Dataset descriptions:
Sales dataset (close to 10 billion rows) with the following columns (and sample rows) :
ItemId (bigint) | CustomerId (bigint) | qty_sold (bigint) |
---|---|---|
1 | 1 | 20 |
1 | 2 | 30 |
2 | 1 | 40 |
Customer Dataset (close to 50000 rows) with the following columns (and sample rows):
CustomerId (bigint) | CustomerGrpNbr (smallint) |
---|---|
1 | 1 |
2 | 2 |
3 | 1 |
I am doing the following steps:
- Caching sales dataset with close to 10 billion rows.
- Doing an inner join of 'sales' with 'customer' dataset
- Doing group by on the resultant dataset, based on CustomerGrpNbr column to get sum(qty_sold) and stddev(qty_sold) vales in the customer groups.

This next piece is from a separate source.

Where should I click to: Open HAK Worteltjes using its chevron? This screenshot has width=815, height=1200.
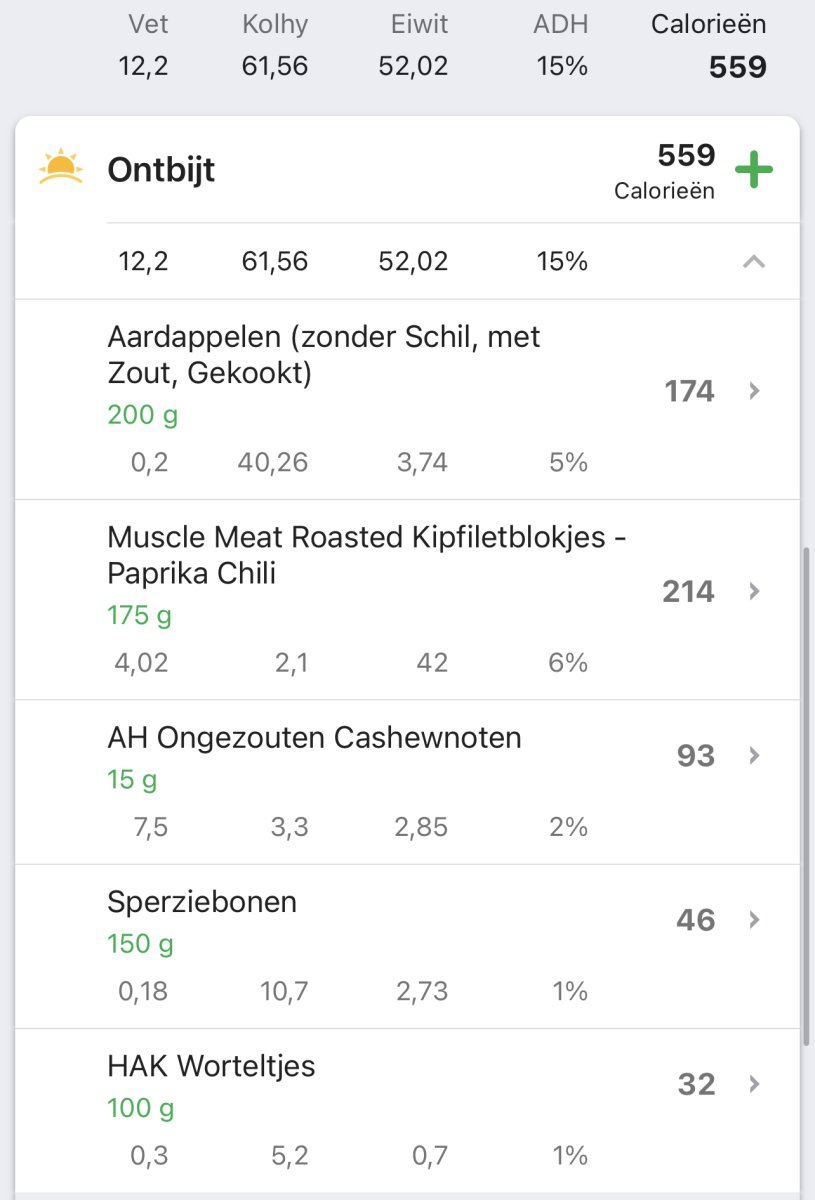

- Caching the resultant grouped dataset.
- Doing a .count() on the grouped dataset.
The step 5 count is supposed to return only 20, because when you do a customer.select("CustomerGroupNbr").distinct().count you get 20 values. However, you get a value of around 65,000 in step 5.
Following are the commands I am running in spark-shell:
var sales = spark.table("sales_table") var customer = spark.table("customer_table") var finalDf = sales.join(customer, "CustomerId").groupBy("CustomerGrpNbr").agg(sum("qty_sold"), stddev("qty_sold")) sales.cache() finalDf.cache() finalDf.count() // returns around 65k rows and the count keeps on varying each run customer.select("CustomerGrpNbr").distinct().count() //returns 20
I have been able to replicate the same behavior using the java api as well. This anamolous behavior disappears however, when I remove the caching statements. I.e. if i run the following in spark-shell, it works as expected:
var sales = spark.table("sales_table") var customer = spark.table("customer_table") var finalDf = sales.join(customer, "CustomerId").groupBy("CustomerGrpNbr").agg(sum("qty_sold"), stddev("qty_sold")) finalDf.count() // returns 20 customer.select("CustomerGrpNbr").distinct().count() //returns 20
The tables in hive from which the datasets are built do not change during this entire process. So why does the caching cause this problem?